The Story

Wang Yanxin is one of the most well-trained and sensitive palates for pu’er in China. She started her business at age 20, and has been extremely successful due to her ability to find the best. She doesn’t care about brand, or even what year the tea is from. She cares only about flavor. Some people may have older more valuable collections, but nobody has a better tasting and more nuanced collection than Wang Yanxin. She knows how to prepare high-culture gongfu tea with scent cups and all, but simply prefers not to. She just wants to make great tea, and doesn’t care if you see her poking a tuocha with a needle in the gaiwan if it gets the best flavor.
gaiwan loose leaf shu -1924 MEDIUM

Works Best With: Pu’er, especially shu pu’er

Take a 4-5g chunk of pu’er and place it in a gaiwan. Don’t worry about warming anything up. Pour boiling water over the tea. Take a pu’er pick and hack the chunk apart until it is pretty loose. Pour off the very strong wash through a strainer, and pour into each cup.
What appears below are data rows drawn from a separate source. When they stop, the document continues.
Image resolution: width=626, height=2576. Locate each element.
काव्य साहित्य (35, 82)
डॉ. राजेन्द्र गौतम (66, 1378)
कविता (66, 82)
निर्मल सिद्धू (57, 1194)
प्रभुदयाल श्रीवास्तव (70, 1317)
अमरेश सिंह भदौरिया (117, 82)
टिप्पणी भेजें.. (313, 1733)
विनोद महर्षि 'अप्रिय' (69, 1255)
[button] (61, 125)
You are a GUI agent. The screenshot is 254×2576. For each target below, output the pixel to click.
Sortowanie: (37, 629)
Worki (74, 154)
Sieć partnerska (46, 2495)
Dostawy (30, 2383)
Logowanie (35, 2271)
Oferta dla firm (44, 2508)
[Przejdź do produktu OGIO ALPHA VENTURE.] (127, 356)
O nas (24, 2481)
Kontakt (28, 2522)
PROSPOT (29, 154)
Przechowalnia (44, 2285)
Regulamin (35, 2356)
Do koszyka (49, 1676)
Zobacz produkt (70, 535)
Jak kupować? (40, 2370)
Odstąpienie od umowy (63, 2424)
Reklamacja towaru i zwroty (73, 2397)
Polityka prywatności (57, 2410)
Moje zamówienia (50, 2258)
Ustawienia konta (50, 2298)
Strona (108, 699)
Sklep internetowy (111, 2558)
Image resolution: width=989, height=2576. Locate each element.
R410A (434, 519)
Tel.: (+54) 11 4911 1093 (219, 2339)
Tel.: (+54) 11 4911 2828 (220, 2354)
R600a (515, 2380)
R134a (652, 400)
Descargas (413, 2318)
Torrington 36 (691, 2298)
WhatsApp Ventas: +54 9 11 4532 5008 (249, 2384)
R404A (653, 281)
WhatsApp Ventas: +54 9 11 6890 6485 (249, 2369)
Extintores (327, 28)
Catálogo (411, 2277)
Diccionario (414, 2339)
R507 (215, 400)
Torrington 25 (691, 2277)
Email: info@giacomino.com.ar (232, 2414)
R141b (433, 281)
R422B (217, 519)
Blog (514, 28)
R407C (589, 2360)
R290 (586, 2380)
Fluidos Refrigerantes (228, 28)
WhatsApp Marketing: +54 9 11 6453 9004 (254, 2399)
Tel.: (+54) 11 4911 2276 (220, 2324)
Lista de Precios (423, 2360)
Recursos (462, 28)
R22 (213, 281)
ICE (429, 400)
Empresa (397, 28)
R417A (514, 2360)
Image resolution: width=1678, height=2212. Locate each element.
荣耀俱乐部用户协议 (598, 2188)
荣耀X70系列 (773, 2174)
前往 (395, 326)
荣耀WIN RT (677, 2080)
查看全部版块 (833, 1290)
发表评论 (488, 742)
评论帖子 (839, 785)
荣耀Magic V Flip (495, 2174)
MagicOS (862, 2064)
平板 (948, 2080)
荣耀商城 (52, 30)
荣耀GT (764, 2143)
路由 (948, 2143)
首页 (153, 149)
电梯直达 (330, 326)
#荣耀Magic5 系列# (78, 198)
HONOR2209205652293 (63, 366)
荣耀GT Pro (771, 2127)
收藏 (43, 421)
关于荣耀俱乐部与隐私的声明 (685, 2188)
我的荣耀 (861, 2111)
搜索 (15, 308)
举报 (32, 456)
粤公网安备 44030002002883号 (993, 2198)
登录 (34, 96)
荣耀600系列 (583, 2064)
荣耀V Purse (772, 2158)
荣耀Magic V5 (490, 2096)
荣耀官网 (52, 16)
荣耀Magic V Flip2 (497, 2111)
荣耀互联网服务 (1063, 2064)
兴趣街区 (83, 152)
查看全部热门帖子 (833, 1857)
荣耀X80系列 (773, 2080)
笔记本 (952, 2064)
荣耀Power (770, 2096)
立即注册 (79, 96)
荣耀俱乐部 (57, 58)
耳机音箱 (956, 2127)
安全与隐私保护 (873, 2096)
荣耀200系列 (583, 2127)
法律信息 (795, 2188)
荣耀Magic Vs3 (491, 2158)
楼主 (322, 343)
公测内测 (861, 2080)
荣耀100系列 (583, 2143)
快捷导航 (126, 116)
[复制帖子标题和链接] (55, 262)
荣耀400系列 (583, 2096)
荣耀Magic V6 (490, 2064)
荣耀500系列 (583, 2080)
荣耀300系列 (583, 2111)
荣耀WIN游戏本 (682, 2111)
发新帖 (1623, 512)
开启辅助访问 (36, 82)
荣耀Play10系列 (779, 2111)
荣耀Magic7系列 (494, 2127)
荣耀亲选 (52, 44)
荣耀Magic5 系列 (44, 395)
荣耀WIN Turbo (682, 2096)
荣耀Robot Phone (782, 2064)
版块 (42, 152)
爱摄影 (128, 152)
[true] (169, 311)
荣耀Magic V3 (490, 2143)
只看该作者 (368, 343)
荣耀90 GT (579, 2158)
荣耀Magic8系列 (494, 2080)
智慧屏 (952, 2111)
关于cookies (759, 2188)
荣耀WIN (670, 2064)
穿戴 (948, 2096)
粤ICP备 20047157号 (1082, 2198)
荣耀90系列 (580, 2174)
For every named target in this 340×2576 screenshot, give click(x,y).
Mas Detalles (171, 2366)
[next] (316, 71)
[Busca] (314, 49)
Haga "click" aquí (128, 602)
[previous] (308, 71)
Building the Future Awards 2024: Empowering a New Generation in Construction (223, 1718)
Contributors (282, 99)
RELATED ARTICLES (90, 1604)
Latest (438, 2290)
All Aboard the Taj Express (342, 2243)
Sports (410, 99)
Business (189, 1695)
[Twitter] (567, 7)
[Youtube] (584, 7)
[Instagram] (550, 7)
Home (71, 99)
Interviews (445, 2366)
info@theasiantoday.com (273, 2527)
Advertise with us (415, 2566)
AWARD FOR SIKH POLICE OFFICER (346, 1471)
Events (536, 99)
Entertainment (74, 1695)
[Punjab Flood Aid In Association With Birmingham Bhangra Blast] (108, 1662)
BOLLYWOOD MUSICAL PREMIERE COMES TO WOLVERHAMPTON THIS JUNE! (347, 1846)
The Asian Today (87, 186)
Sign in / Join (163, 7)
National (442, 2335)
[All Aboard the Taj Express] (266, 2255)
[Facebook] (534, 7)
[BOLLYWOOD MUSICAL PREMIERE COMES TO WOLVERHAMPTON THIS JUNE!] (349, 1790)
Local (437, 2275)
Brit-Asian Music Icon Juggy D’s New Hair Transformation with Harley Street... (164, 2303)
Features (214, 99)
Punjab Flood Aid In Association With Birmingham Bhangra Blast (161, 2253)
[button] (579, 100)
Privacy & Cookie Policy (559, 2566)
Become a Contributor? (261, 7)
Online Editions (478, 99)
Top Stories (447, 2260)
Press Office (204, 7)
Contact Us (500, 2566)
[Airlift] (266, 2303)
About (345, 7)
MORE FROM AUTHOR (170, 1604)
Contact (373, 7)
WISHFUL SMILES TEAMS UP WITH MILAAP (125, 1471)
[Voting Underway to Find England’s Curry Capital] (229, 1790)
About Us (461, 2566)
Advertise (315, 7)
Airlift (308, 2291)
Everyone can dump their own wash out of their cup while waiting. Pour more boiling water in the gaiwan. If it is sheng pu’er, pour it off right away, or when you remember, into a pitcher, through a strainer if you have one. If it is shu pu’er, pick at it a bit more with the pu’er needle, and then pour off. Keep steeping until you get tired of pu’er, and then do one very long 5-10 minute steep to pour on your favorite tea animals or yixing pots.

Wang Yanxin Portrait XL

David’s Notes

Wang Yanxin is one of my favorite tea personalities and one of my most influential teachers. She doesn’t serve tea in the sense of preparing it, she serves it in the sense of working for it. Her way of making pu’er is a fun one to try. It gets you to the best steepings faster by breaking apart the chunk of tea at the beginning, which is useful if you have a lot of tea to try like I often do. Pu’er may be expensive and “high-culture,” but Wang Yanxin reminds me of the humility of the farmers behind each brick.